Belgien will als erstes europäisches Land den Verkauf von Fluorid-Mitteln verbieten. Doch deutsche Mediziner und das Gesundheitsministerium teilen diese Entscheidung keinesfalls. Fluoride sind in der Kariesprophylaxe unerlässlich. Herr Prof. von Mühlendahl, Chefarzt vom Osnabrücker Kinderhospital, beruhigt verunsicherte Eltern...

Fluorid-Präparate werden in Europa vor allem bei Kindern zur Kariesvorbeugung empfohlen. Aus Angst vor einer Unterversorgung werden daher neben frei verkäuflichen Tabletten Fluor-Salze (Fluoride) auch Zahnpflegemitteln, Speisesalz und in einigen Regionen dem Trinkwasser zugesetzt.

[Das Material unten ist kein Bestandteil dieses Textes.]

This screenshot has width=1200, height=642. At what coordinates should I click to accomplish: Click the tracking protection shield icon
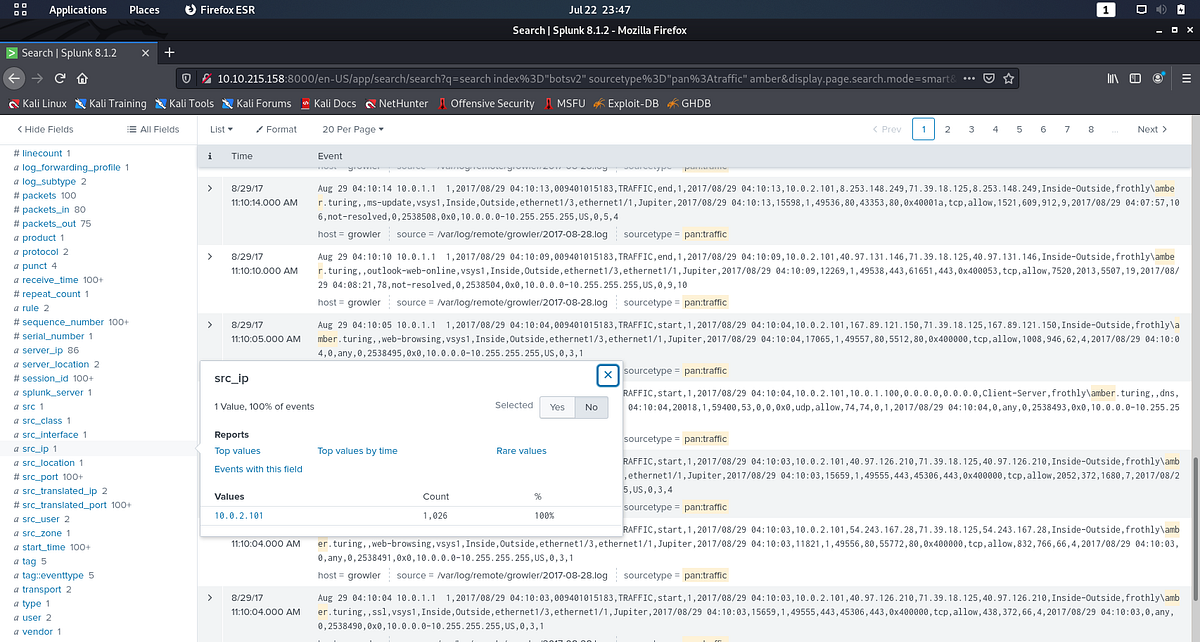[x=186, y=78]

Doch es macht sich eine zunehmende Skepsis gegenüber Fluorid-Produkten breit. Belgien will als erstes europäisches Land den Verkauf von Fluor-Mitteln verbieten. Der Grund für das geplante Verbot sind laut einer ZDF-Sendung neue wissenschaftliche Studien über die Nebenwirkungen des Minerals: "Zwar härtet Fluorid den Zahnschmelz, es entzieht aber auch Kalk aus Knochen und Zähnen und macht diese brüchig. Bei hohem Fluorid-Konsum könne es sogar zu Knochenabbau, Knochenkrebs, Schädigungen des Immunsystems, Müdigkeit und Depressionen kommen." Deutschland folgt diesem Beschluß nicht - laut Bundes­gesundheitsministerium besteht kein konkreter Verdacht auf die Schädlichkeit von Fluorid-Produkten.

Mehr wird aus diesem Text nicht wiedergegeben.